Fischer's Last U.S. Championship

 
    Robert Fischer won the U.S. Championship for the eighth and last time in 1966 and after that he refused to play in any more championships.
     His losses to Edmar Mednis in 1963 and to Samuel Reshevsky and Robert Byrne in the 1965 championship had left him fretful. After the loss to Mednis the idea occurred to him that the tournaments were too chancy because one bad game and he could lose his title. In his words, "Something [is] really wrong if a fellow couldn't lose a game in a US championship without practically being eliminated."
     So, in the fall of 1966 he laid down the law: The championship would have to be enlarged to make it a double-round event or it would be lengthened by adding another eight or more players. That would be a fair fight like the Soviet championship, he said.
     USCF officials couldn't understand how Fischer, who had won 53 games out of 79 (an 82 percent winning record) could have such doubts about his ability. Even in the 1965 Championship where he lost an unprecedented two games and was held to a draw by William Addison, Fischer had mowed down Bernard Zuckerman, Nicolas Rossolimo, Pal Benko, Larry Evans, Anthony Saidy, Arthur Bisguier, Karl Burger and Duncan Suttles to win the title by a full point.
    In the months before the 1966 Championship Fischer was silent, but then in a long distance phone call from Mexico City to the USCF, Fischer presented his demands.

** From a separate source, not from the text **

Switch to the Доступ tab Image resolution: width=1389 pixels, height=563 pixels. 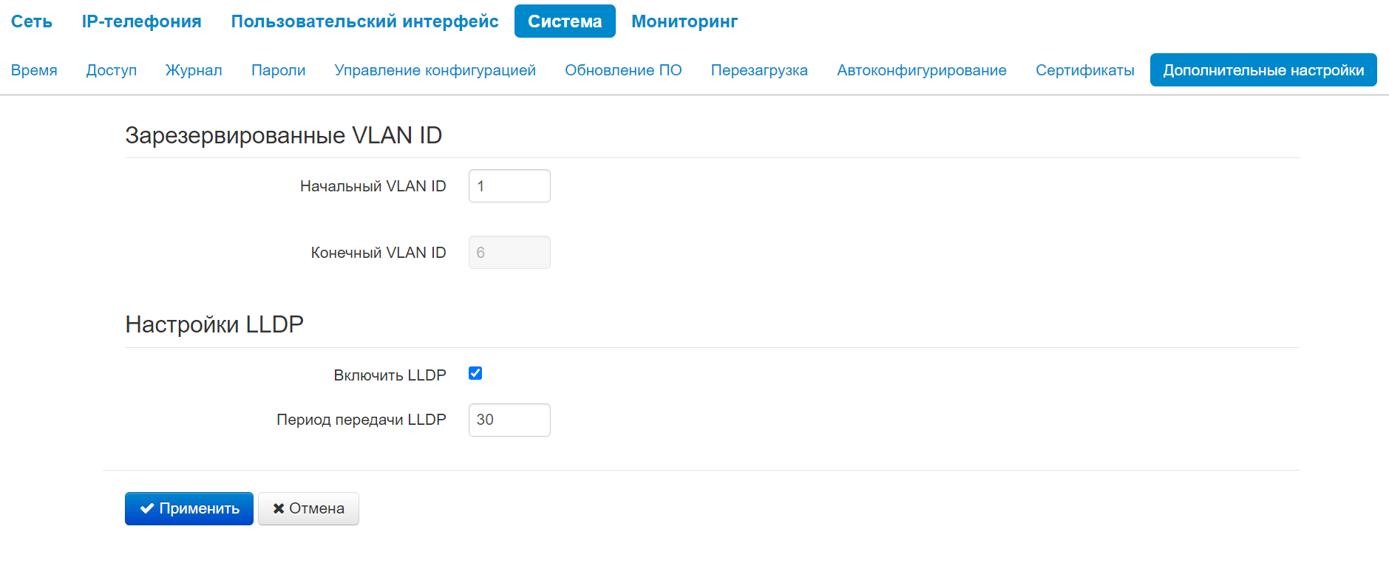pyautogui.click(x=112, y=70)

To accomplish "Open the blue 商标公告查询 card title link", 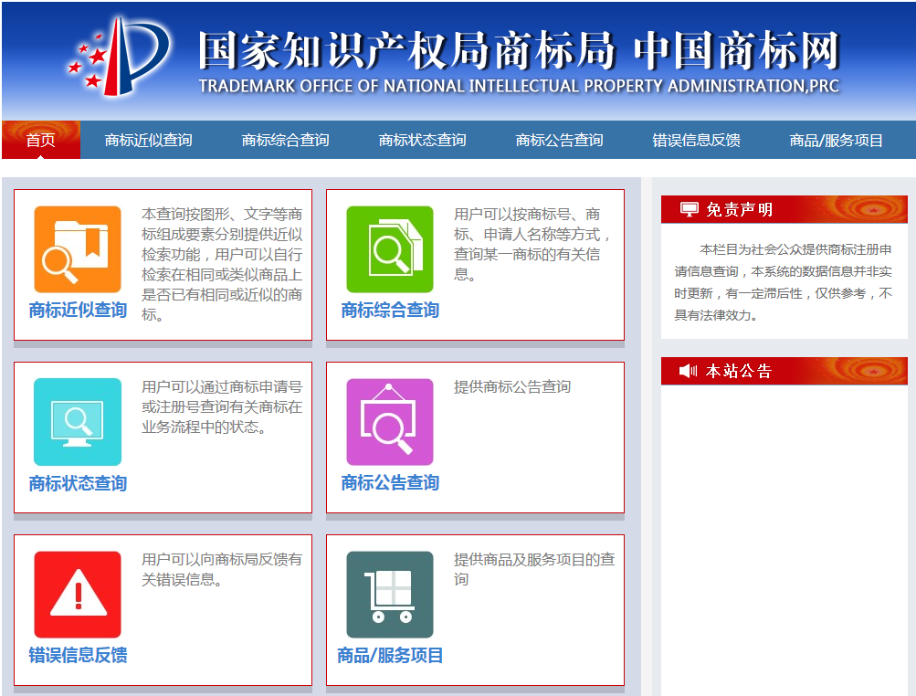I will tap(390, 483).
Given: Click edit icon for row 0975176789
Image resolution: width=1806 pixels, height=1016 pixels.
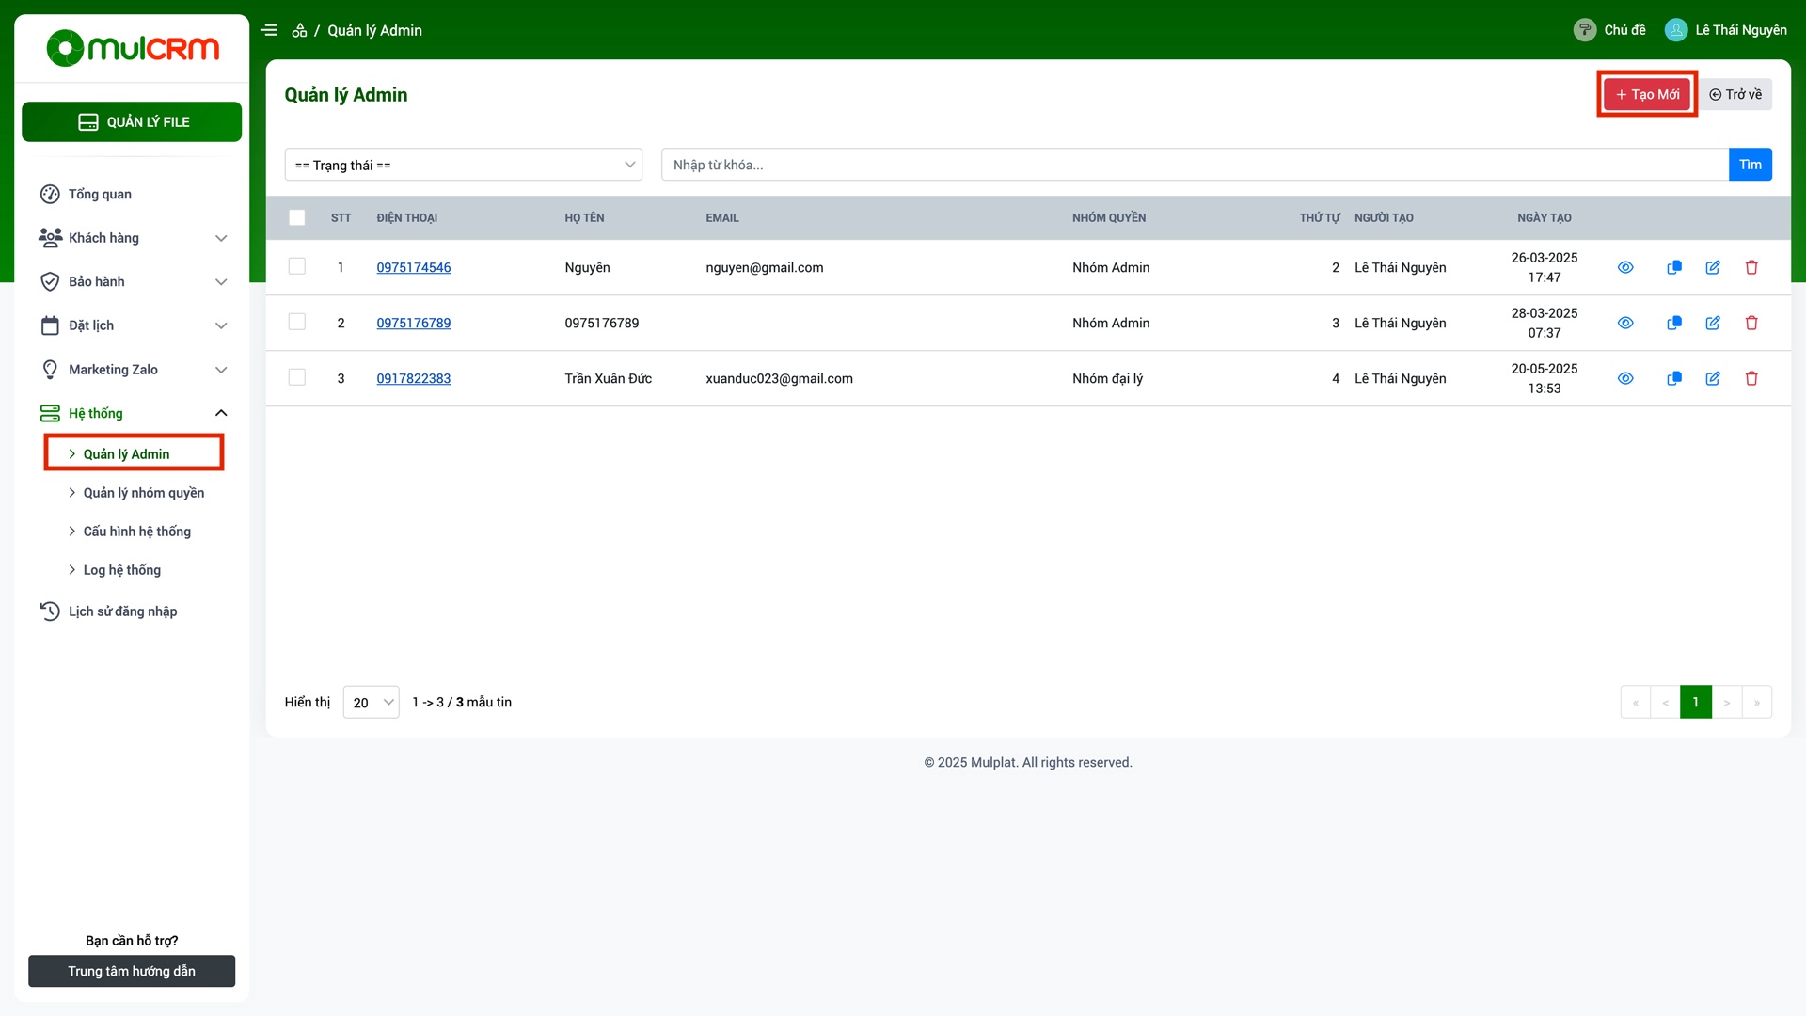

The 1966 Championship had to be 16 rounds or he wouldn't play.
     Enter Maurice J. Kasper. Kasper (1900-1972) was a wealthy man who made his fortune in the textile business and financed many events, including the Manhattan Chess Club where he was President for many years, offered Fischer a promise to work towards a longer tournament next year, but there just wasn't enough time this year. He also sweetened the pot by offering Fischer an extra $500 for showing up this time. Fischer relented and arrived from Mexico just a few days before the first round.
     This turned out to be his last appearance in the US Championship. When the 1968 tournament rolled around Fischer didn't even respond to his invitation. The tournament was to be a 12-player event, not 16, and Fischer wouldn't even consider it. Longtime friend Larry Evans said he tried to get him to play, but Fischer was adamant.
     Instead, he chose to play in a 16-player tournament in Netanya, Israel. Besides Fischer, the notable players included were Daniel Yanofsky from Canada, Hans Ree from the Netherlands, and Victor Ciocaltea from Romania, two of Israel's strongest players, Yair Kraidman and Moshe Czerniak. At the time, Fischer was active in the World Wide Church of God and was observing the Jewish Sabbath which, of course, presented no problems in Israel. Fischer blew away the competition and finished undefeated with ten wins and three draws, three and a half points ahead of Yanofsky and Czerniak who shared second.
     Returning to the 1966 tournament. Besides Fischer, the line up included six strong GMs (Evans, Reshevsky, Robert Byrne, Lombardy, Benko and Bisguier). Of the others, Rossolimo had not played much since the 1950s, but was still good enough that on any given day he was capable of defeating anyone as were Anthony Saidy and Bernard Zuckerman. Donald Byrne was strong, but rusty from lack of practice while the remaining two, James T. Sherwin and William Addison, were there based on their ratings. Addison was later to qualify for the 1970 Interzonal at Palma de Mallorca, where he finished in a lowly 18th place.
     In this last championship Fischer was nicked for draws by Evans, Addison and Robert Byrne and finished first by two full points. But, when he reiterated his preposterous demand that the next championship either be a double round affair or consist of twenty players and his demand wasn't met, he refused to play in any more US Championships.

1) Fischer 9.5
2) Evans 7.5
3-4) Benko and Sherwin 6.0
5) Bisguier 5.5
6-7) Addison and Saidy 5.0
8-10) R. Byrne, Reshevsky and Rossolimo 4.5
11-12) D. Byrne and Zuckerman 4.0

1 comment:

  1. Fischer made legitimate and sensible requests. Remember, his IQ was around 181; so he saw things most of us didn't. He knew the Russians were cheating (playing short draws, etc to conserve energy) and conspiring against him for years, and dodging him, so more requests/demands to make tournaments more fair. Double eliminations or the like are very reasonable and more in tune with letting who's best rise to the top.